Page 1 of 1

tesseract and ocrfeeder

PostPosted: Oct 26th, '12, 23:49
by Rich49
I have been trying to do some OCR on Mageia. gocr works but I'm somewhat underwhelmed with the results so I've installed ocrfeeder and tesseract, but can't get either to work. When I try to run ocrfeeder I get an icon in my task bar for a few sceonds but nothing else happens. If I attempt to use tesseract from a command line I get the following messages:

name_to_image_type:Error:Unrecognized image type:xsane.png
IMAGE::read_header:Error:Can't read this image type:xsane.png
Read of file xsane.png failed.

I have also tried this with a pnm file with the same results (I own both files and have RW access). I have also tried the above on ubuntu using the exact same files and both ocrfeeder and tesseract work fine, so my files would appear to be OK.
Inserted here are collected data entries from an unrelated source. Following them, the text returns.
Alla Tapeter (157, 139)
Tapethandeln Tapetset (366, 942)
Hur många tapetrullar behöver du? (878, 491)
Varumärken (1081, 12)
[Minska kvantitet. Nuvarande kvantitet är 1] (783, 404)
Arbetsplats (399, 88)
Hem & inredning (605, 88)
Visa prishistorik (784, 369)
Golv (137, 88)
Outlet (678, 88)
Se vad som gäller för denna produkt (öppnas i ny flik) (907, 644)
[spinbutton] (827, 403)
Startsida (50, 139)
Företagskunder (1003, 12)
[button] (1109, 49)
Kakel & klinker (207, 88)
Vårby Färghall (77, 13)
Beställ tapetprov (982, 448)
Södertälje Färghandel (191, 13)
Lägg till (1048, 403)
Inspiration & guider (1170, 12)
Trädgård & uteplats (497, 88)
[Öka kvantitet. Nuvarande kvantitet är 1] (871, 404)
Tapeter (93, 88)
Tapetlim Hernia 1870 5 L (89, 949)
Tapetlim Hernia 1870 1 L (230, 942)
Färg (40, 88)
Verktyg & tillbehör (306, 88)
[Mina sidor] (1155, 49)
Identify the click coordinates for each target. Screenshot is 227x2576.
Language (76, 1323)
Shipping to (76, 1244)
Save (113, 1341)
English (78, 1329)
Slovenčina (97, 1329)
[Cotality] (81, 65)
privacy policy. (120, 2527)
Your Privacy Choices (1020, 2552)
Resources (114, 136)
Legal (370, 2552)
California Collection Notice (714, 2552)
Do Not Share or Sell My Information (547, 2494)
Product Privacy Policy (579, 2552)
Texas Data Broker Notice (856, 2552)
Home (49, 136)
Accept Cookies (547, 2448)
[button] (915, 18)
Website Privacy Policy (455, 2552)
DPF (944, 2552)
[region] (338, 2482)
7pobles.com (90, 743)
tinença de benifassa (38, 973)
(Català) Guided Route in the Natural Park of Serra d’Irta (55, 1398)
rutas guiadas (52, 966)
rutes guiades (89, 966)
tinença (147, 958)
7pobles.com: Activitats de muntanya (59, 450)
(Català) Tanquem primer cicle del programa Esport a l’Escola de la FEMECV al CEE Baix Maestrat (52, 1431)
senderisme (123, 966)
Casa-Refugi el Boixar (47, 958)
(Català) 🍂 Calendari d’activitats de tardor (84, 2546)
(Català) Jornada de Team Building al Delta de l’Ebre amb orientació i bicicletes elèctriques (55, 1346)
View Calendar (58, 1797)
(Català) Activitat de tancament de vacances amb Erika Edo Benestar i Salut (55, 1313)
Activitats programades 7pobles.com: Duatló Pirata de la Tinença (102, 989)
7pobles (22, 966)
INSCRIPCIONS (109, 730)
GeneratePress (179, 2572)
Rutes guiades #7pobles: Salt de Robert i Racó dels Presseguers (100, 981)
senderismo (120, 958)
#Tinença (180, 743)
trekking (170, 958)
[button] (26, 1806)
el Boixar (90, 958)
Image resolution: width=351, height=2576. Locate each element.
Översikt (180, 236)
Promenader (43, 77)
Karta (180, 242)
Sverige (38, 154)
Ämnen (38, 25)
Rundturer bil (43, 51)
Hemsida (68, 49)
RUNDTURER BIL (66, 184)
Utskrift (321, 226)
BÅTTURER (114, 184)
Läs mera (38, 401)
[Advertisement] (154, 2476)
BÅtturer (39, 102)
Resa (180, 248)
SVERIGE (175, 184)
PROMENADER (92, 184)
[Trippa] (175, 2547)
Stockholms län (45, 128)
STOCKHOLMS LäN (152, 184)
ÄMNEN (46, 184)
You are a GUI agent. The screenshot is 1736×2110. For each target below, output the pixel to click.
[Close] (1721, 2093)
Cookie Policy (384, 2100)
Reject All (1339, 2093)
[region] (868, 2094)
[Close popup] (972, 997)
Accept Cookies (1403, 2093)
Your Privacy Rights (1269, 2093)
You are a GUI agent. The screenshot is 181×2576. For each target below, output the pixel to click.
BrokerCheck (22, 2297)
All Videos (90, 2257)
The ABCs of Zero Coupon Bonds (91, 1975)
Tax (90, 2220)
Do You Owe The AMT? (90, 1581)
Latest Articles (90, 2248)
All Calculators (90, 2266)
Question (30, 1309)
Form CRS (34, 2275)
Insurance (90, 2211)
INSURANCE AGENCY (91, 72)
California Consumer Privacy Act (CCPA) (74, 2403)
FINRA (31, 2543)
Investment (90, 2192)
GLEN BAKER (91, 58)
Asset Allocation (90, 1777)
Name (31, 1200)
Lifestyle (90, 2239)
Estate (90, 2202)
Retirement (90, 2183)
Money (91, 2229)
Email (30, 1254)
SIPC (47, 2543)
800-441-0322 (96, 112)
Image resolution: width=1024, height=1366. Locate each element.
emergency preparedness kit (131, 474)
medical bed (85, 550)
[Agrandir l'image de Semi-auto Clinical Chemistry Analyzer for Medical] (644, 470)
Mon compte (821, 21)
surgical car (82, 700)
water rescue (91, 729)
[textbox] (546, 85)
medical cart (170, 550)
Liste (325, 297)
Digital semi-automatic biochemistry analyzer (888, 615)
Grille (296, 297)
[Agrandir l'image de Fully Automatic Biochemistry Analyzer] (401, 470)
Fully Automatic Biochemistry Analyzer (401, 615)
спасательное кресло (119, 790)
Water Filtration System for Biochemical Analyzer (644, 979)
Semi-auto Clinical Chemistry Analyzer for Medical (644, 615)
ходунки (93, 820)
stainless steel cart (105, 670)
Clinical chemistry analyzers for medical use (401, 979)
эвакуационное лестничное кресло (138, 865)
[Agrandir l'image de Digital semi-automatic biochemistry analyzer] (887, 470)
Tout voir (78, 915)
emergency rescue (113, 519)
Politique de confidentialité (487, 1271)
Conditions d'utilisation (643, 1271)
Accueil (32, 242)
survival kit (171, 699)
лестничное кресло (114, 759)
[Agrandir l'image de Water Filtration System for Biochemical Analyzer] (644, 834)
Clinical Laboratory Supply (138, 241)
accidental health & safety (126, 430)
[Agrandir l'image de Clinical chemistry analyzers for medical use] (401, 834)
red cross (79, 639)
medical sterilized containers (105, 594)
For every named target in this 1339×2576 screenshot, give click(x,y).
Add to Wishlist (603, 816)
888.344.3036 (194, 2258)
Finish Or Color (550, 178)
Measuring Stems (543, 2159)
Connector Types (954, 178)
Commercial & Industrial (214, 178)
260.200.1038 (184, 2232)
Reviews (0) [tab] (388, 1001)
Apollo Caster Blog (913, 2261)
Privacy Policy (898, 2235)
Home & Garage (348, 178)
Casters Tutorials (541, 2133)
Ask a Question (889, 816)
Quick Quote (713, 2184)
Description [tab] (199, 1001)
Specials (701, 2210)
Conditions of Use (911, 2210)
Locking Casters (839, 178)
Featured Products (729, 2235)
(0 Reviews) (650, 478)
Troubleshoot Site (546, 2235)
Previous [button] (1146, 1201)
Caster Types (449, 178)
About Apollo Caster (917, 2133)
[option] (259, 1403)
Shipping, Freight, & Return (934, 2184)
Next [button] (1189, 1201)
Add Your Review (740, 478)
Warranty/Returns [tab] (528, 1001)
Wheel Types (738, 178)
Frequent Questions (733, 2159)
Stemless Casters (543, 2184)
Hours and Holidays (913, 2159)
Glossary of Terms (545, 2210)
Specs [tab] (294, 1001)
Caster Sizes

I'm running Mageia2 64bit fully updated and have the core, nonfree and tainted release and update channels checked.

Any ideas greatly appreciated thanks...

Re: tesseract and ocrfeeder

PostPosted: Oct 27th, '12, 01:26
by tom_
http://en.wikipedia.org/wiki/Tesseract_(software)

Tesseract up to and including version 2 could only accept TIFF images of simple one column text as inputs. These early versions did not include layout analysis and so inputting multi-columned text, images, or equations produced a garbled output. Since version 3.00 Tesseract has supported output text formatting, hOCR positional information and page layout analysis. Support for a number of new image formats was added using the Leptonica library.


maybe Ubuntu has this Leptonica library and Mageia don't?

Re: tesseract and ocrfeeder

PostPosted: Oct 27th, '12, 14:32
by doktor5000
Well, leptonica was imported/submitted just recently, as it needed to be relicensed first before inclusion into Mageia.
BTW the author was really nice and changed the license after i noticed him about the problem. But tesseract should also work without leptonica.
Tesseract should be available for Mageia 3, though.

Apart from that, i can recommend cuneiform, and as frontend either yagf or kbookocr. There are some more alternatives, but not that good, IMHO:
Tesseract-gui, gimagereader, ocrad and Rubuquet+

Re: tesseract and ocrfeeder

PostPosted: Oct 28th, '12, 22:39
by Rich49
doktor5000 wrote:Well, leptonica was imported/submitted just recently, as it needed to be relicensed first before inclusion into Mageia.
BTW the author was really nice and changed the license after i noticed him about the problem. But tesseract should also work without leptonica.
Tesseract should be available for Mageia 3, though.

Apart from that, i can recommend cuneiform, and as frontend either yagf or kbookocr. There are some more alternatives, but not that good, IMHO:
Tesseract-gui, gimagereader, ocrad and Rubuquet+


Are you saying that leptonica is in the repositories then, as I can't find it? Ditto cuneiform or I would try that. Is the only other option to compile them from source, and if so could anyonerecommend to me a REALLY SIMPLE guide for doing this?

Also any ideas why tesseract and ocrfeeder (both of which I did install from the repos) aren't working?

Thanks :)

Re: tesseract and ocrfeeder

PostPosted: Oct 29th, '12, 00:21
by doktor5000
leptonica has recently been submitted to Cauldron, so yes it is in the repositories, but may not work on Mageia 2.
I'm using locally built packages for both, or i used to. I'll try to take a look and upload them here. Are you running i586 or x86_64?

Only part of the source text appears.